### Exercise prompt
Copy out each line of the data below in which the string "with" appears.

»»

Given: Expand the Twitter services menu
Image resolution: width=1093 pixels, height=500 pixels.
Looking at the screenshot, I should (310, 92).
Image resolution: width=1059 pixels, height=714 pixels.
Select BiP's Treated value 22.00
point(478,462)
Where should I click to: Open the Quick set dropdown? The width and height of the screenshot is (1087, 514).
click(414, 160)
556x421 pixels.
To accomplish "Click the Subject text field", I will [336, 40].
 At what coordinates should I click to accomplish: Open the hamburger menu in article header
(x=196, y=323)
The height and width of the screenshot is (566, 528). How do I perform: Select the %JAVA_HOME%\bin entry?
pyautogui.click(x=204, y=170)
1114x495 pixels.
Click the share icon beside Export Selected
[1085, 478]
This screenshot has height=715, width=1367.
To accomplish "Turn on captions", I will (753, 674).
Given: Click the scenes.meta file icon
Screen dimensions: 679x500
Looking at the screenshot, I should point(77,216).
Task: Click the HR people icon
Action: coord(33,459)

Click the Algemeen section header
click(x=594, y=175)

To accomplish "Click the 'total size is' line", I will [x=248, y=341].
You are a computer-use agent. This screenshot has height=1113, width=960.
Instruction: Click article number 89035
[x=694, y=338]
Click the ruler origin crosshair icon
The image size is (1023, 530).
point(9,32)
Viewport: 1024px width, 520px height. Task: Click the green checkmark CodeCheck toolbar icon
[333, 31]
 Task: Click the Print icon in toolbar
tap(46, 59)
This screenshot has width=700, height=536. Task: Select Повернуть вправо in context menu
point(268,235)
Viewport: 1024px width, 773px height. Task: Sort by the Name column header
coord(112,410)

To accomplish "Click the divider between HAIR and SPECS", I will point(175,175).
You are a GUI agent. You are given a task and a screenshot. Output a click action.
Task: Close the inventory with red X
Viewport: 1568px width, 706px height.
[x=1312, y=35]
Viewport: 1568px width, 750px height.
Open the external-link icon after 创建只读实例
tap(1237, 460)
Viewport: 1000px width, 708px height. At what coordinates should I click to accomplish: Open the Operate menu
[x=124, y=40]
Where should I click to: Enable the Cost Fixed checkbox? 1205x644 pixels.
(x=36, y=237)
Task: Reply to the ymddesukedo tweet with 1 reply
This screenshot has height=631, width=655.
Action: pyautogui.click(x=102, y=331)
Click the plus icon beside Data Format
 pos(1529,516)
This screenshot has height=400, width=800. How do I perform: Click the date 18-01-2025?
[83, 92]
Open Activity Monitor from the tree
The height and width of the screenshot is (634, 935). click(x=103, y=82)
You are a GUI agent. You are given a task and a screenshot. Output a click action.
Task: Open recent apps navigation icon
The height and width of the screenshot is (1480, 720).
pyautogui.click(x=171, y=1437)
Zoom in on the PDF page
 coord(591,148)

««

### Output for this exercise
Task: Close the inventory with red X
Task: Reply to the ymddesukedo tweet with 1 reply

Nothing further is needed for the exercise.